[Reading text]
However, already Starmer plays into the wishy-washy game of populist reputation, repeating past mistakes: taking a platform of non-involvement in thorny foreign politics, excusing the xenophobic sentiment around Brexit, and undermining a definitive relationship with trade unions. This is to depart from the authentic drive for larger endemic change that came before. Yet, with at least four more years of a damaging Tory state left, there is time to brace. 

As Corbyn showed, the appeal of the hard-left is its solidly oppositional, determined force: it does not simply talk of, but further defiantly pushes for far-reaching modern well-being: physically, emotionally, and sustainably. Here, Biden’s recent narrow win in the US is a further cautionary yet ultimately hopeful tale. Interestingly, there has been far less open conflict within their Democratic Party, who experienced a similar liberal dilemma of whether to take a radical or traditional stance. Socialist candidate Bernie Sanders endorsed Biden after the latter won the presidential primaries , while Biden has, so far, worked in conjunction with passionate, grass-roots politicians such as Alexandria Ocasio-Cortez or AOC who explicitly promotes a socially supportive, economically regulated state.  Furthermore, the Democrats’ winning over of traditional Republican states such as Georgia were helped by previously voiceless, even disenfranchised, Black and Indigenous voters, decided very much by the two Parties’ differing positions on the killing of George Floyd and scope of police brutality in the summer. Trump had perversely undermined it, contrarily calling it “a symbol of hate”.

[Required work]
Continue the commentary above on Starmer's Labour and the lessons of the US Democrats, picking up after its final sentence.

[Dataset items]
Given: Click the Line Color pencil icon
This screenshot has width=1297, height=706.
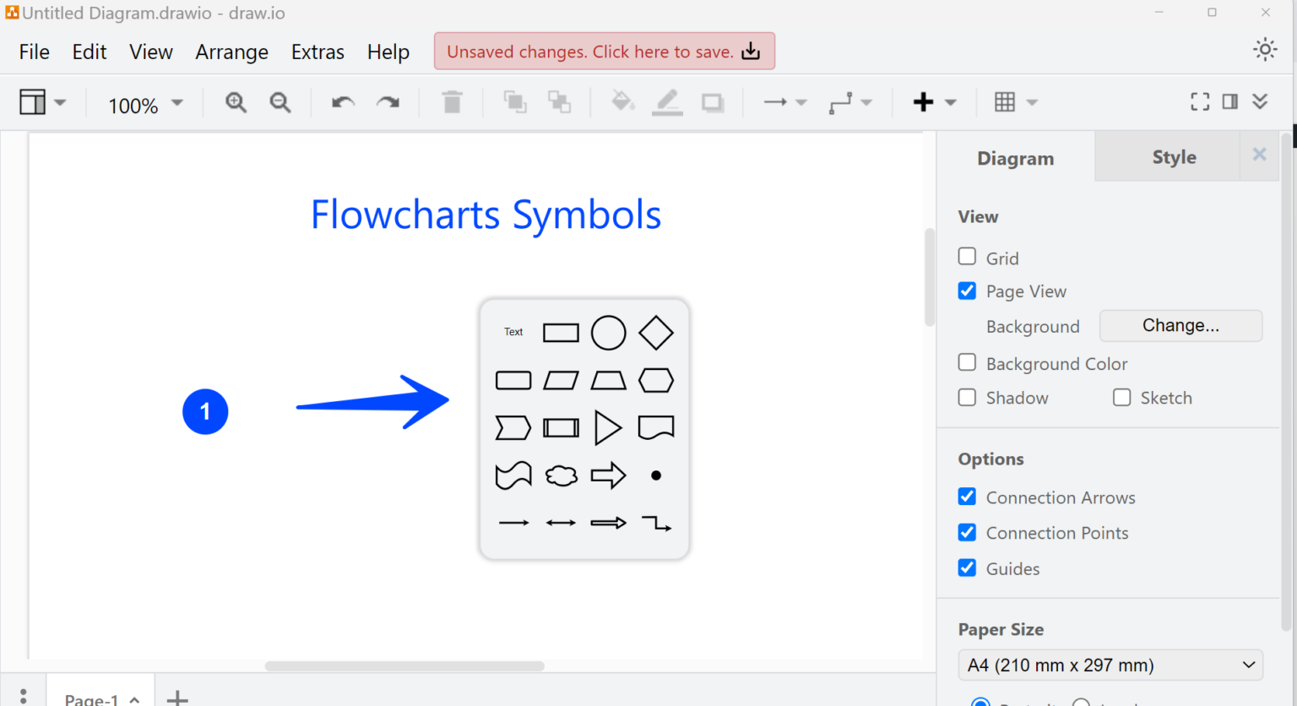Looking at the screenshot, I should [x=667, y=101].
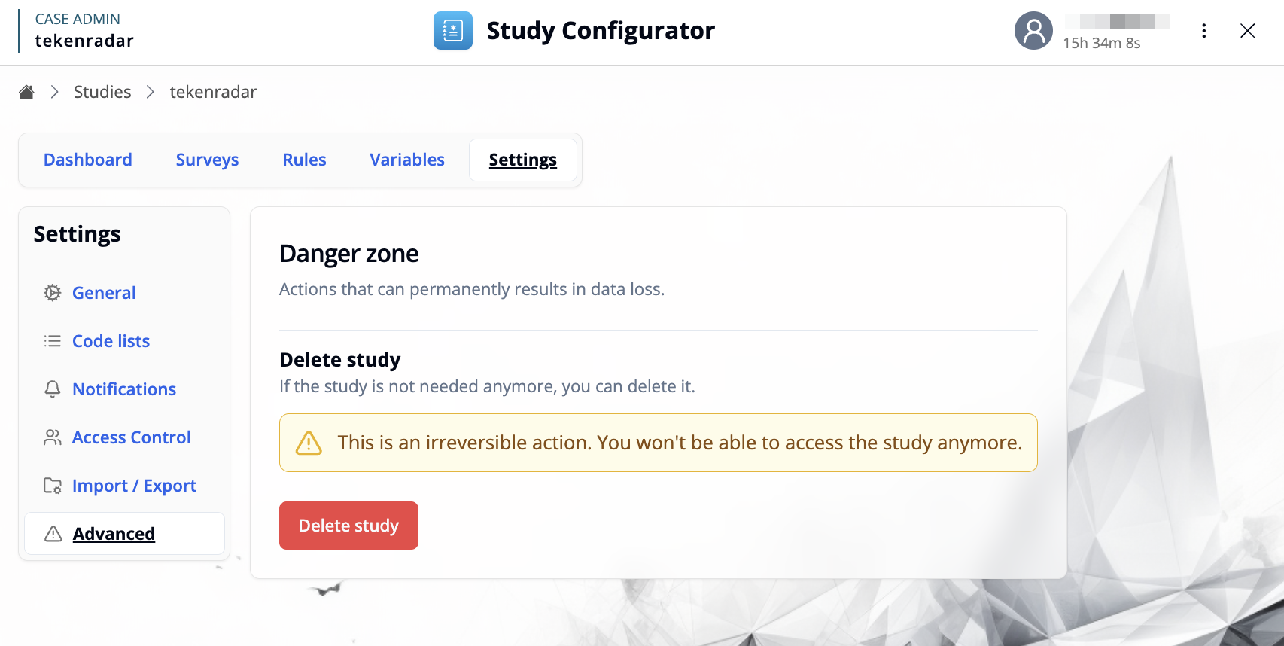Image resolution: width=1284 pixels, height=646 pixels.
Task: Click the Code lists list icon
Action: (x=52, y=341)
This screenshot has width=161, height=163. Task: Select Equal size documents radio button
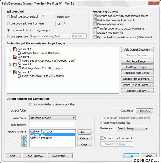pos(8,17)
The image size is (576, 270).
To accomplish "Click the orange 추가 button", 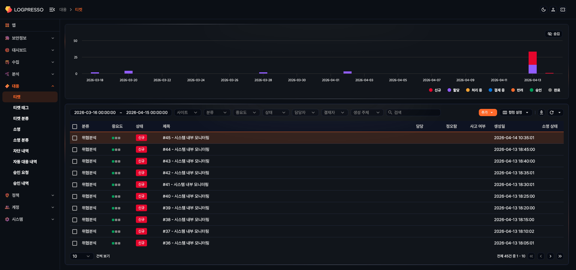I will pyautogui.click(x=487, y=113).
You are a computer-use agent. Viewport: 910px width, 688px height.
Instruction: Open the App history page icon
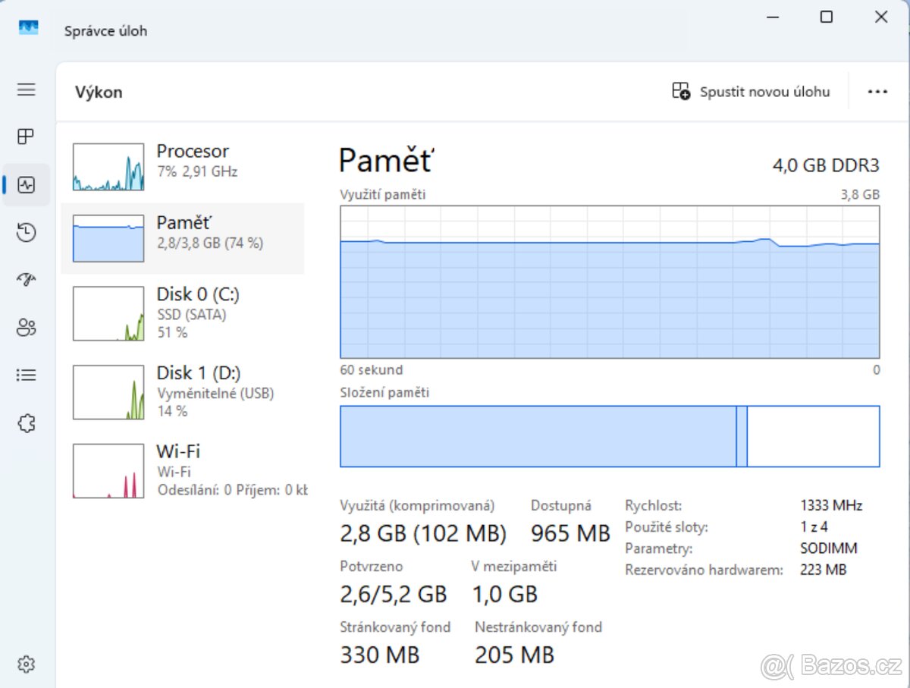click(27, 232)
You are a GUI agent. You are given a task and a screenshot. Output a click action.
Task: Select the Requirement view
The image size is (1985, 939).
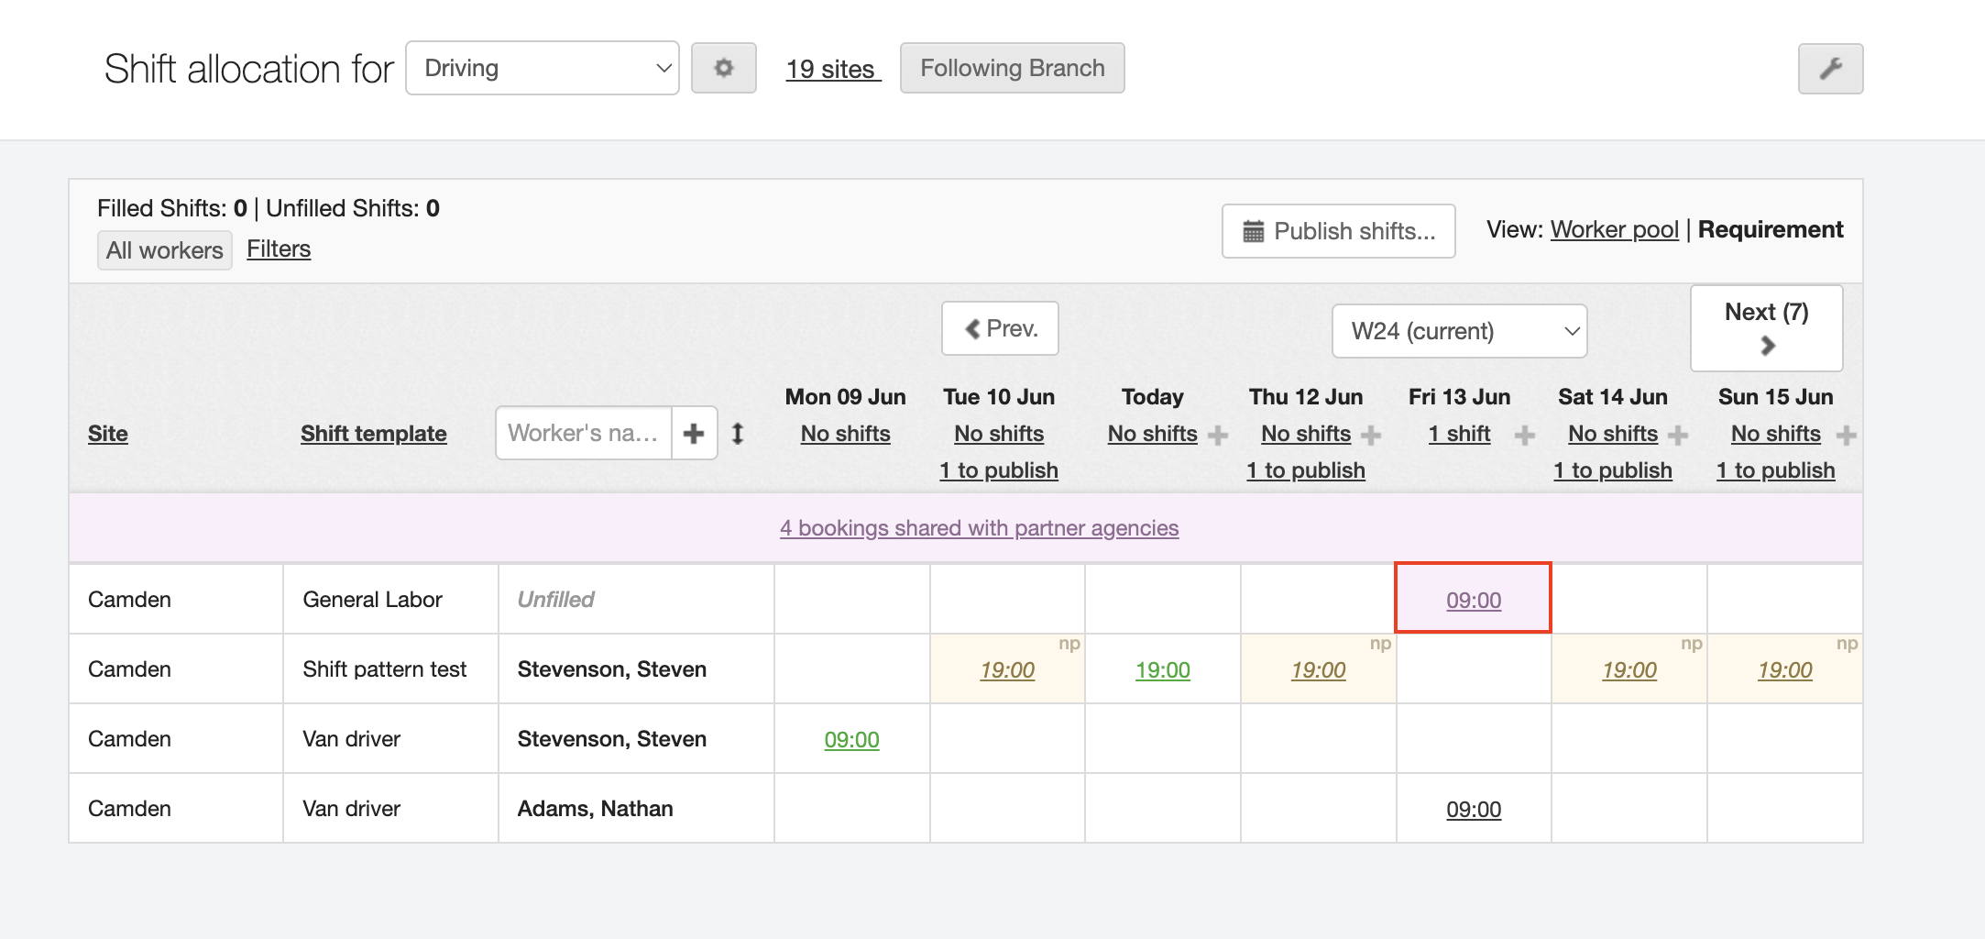[1770, 229]
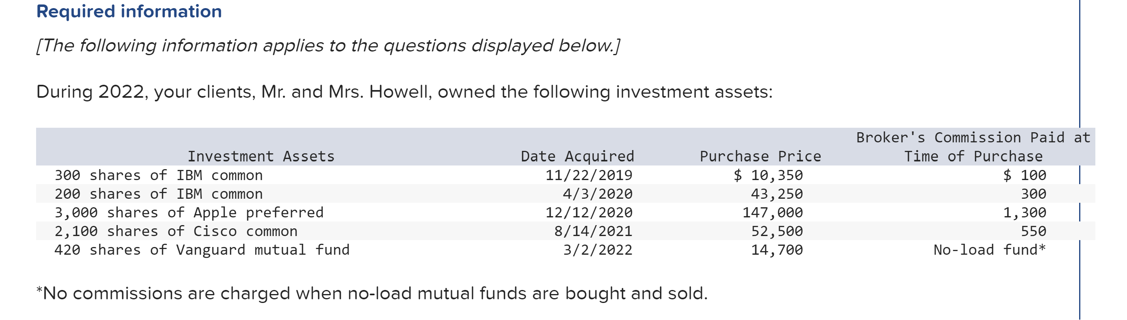Click the "200 shares of IBM common" row label
The image size is (1127, 320).
coord(158,194)
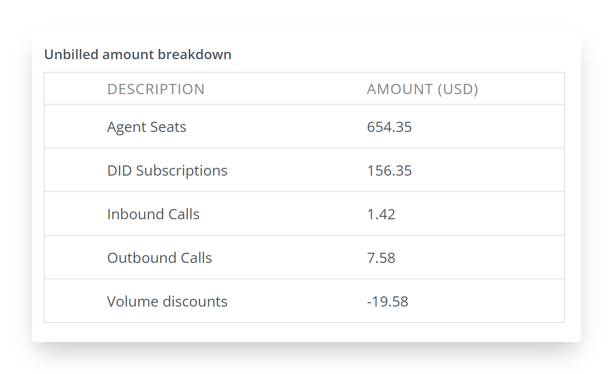
Task: Select the Volume discounts row label
Action: click(167, 302)
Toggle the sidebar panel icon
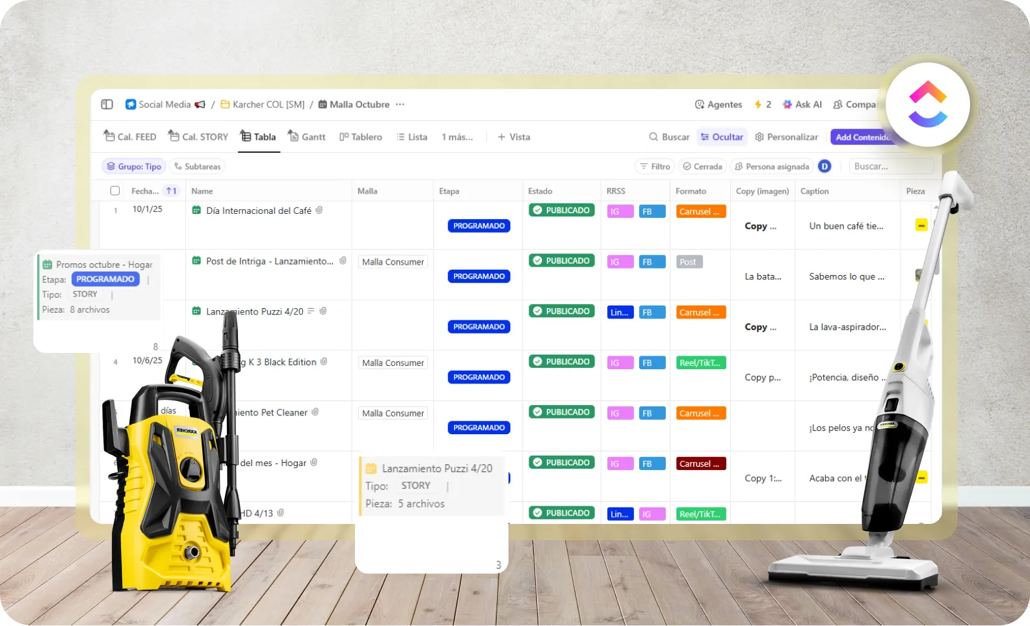 pos(107,105)
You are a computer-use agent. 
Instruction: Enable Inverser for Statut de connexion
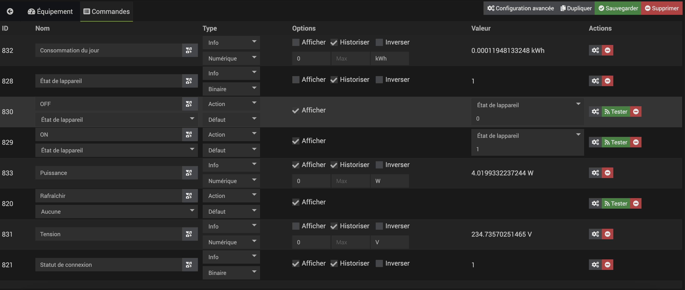(x=379, y=263)
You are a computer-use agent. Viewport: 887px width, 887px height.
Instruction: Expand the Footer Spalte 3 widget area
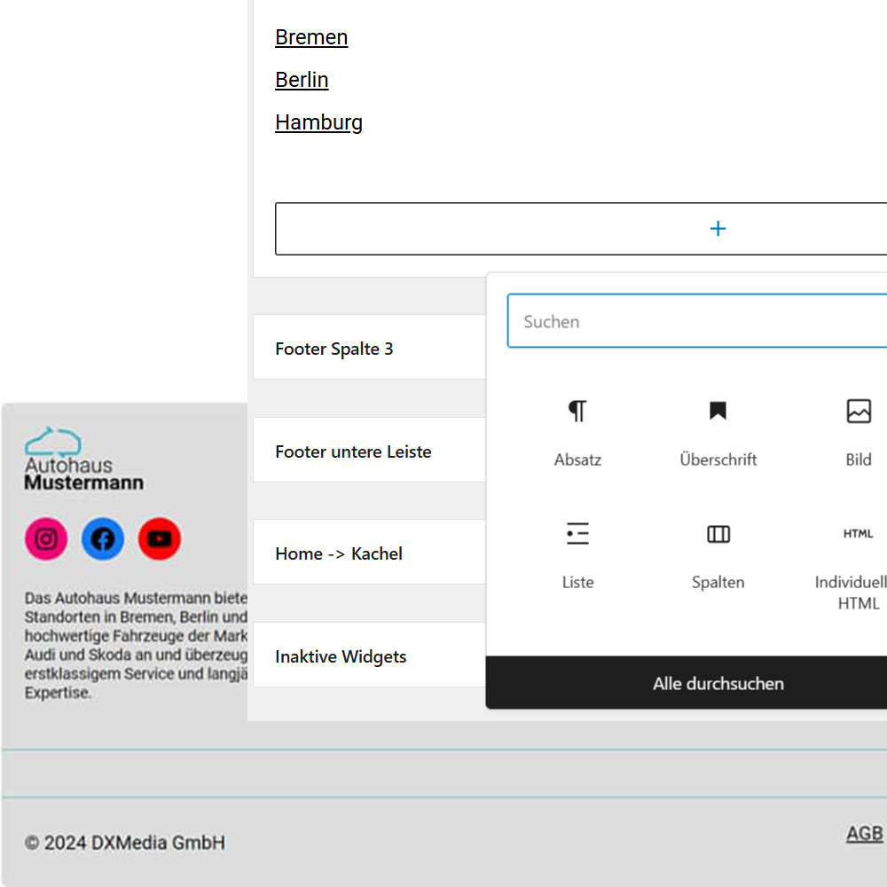(x=368, y=349)

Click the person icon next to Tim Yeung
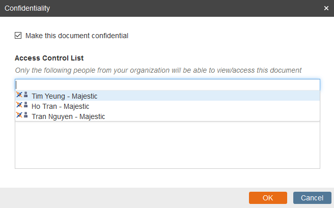point(26,95)
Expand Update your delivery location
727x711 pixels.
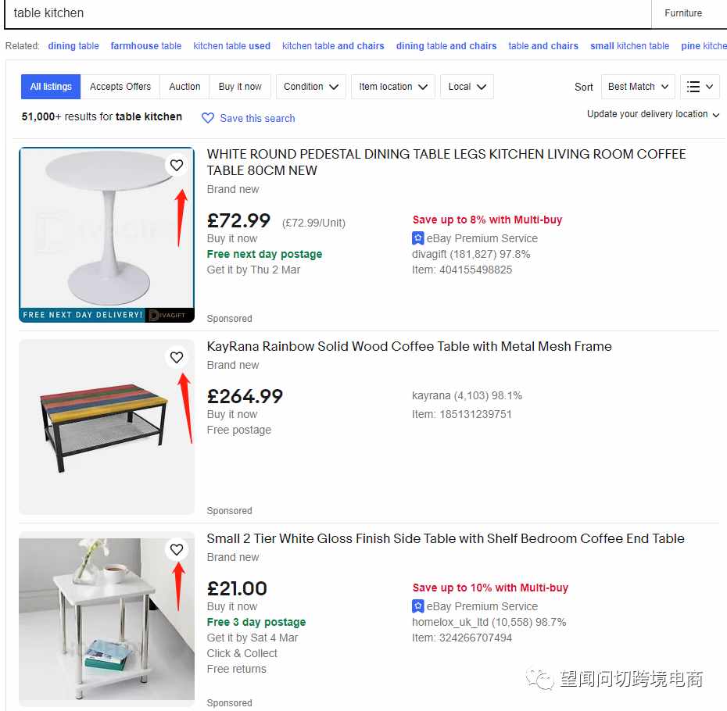(653, 114)
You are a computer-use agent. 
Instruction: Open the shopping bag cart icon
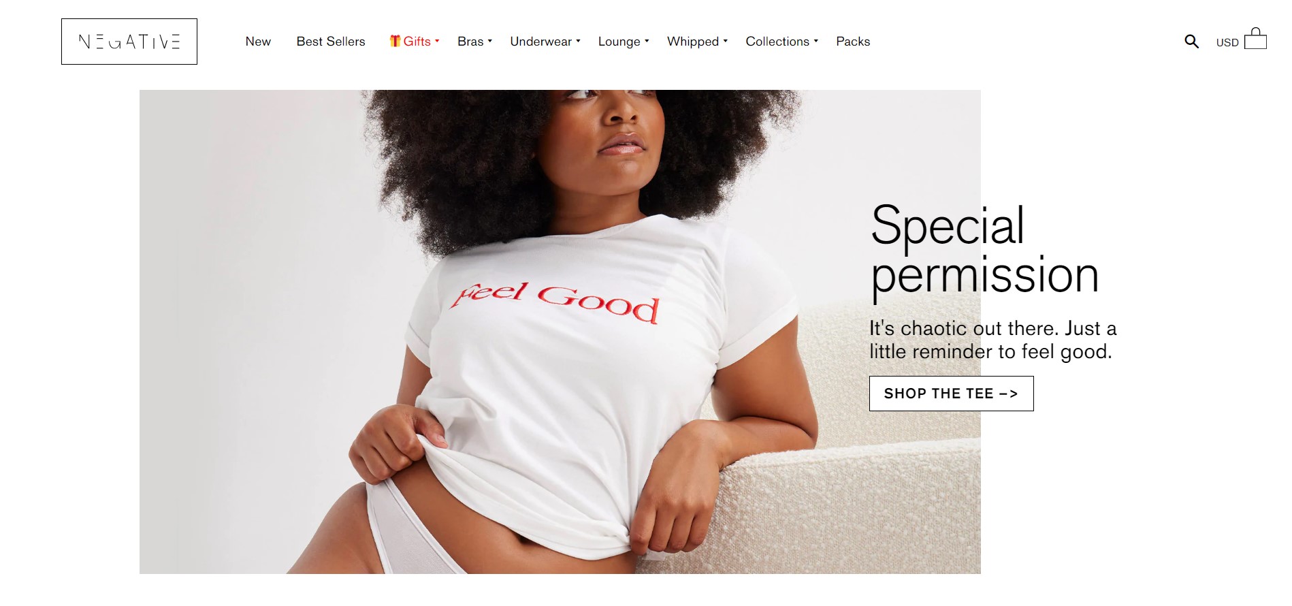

[Task answer]
Stacey Abrams CC BY-NC-ND 2.0 TED Conference

Indeed, a nationwide investment in the #blacklivesmatter movement widely galvanised the 2020 Democratic victory. This emphasises the heart of meaningful success lying in the spirit of fierce inclusion: otherwise known as the veracious grit of the Left. Indeed, although ostensibly moderate, Biden must materialise the intimate, empowering pledges he has given to ensure another far-reverberating win. As Stacey Abrams, who led the Democratic campaign in Georgia, summarised “Democracy is not a permanent state: it has to be maintained; it has to be defended.” Indeed, in a committed effort, she helped register more people to “create new voters” so that those minority experiences would be appreciated and effectively acted upon in the future.  Similarly, Keir Starmer of the UK’s Labour Party must take a holistically impactful stand. There should be a clear incorporation of defiant energy into his formal Centrist approach. The product would be a moving, remedially collaborative form of the left-wing. One that was not, arguably, the extreme of socialism or enablement of injustice in the name of neutrality. As the current right-wing become toxically divisive in the UK, censoring teaching materials with which they do not agree and alarmingly suppressing protest, this centralised yet dynamic progressiveness is the superior way.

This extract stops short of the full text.